> DO THIS:
Put the part of the lines below that opens with the line containing "Open the Tesla Inc company link" and closes with the line containing "tap(37, 216)" into a two-column CSV headed text and answer, one row for each text and its answer. Wrap each field in quotes, replace line breaks with spaces, and leave the pictures out.

> MATERIAL SHOWN:
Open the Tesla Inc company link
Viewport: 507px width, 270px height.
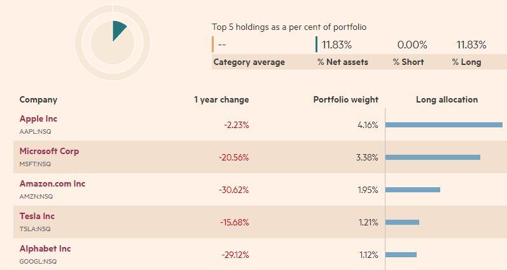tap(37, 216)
==
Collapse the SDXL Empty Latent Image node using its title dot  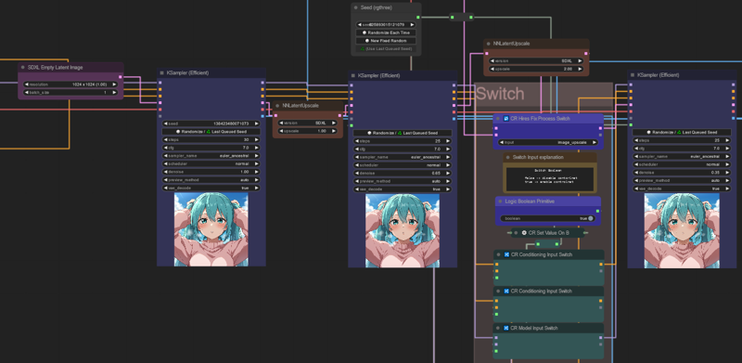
...
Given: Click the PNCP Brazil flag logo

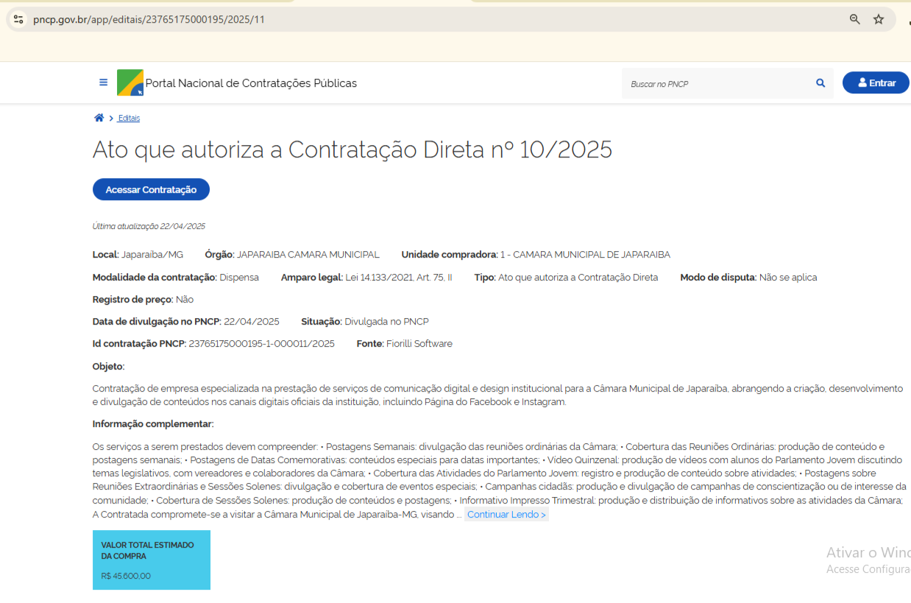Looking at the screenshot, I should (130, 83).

> ANSWER IN FULL:
text,answer
"Open the Tesla Inc company link Viewport: 507px width, 270px height.","tap(37, 216)"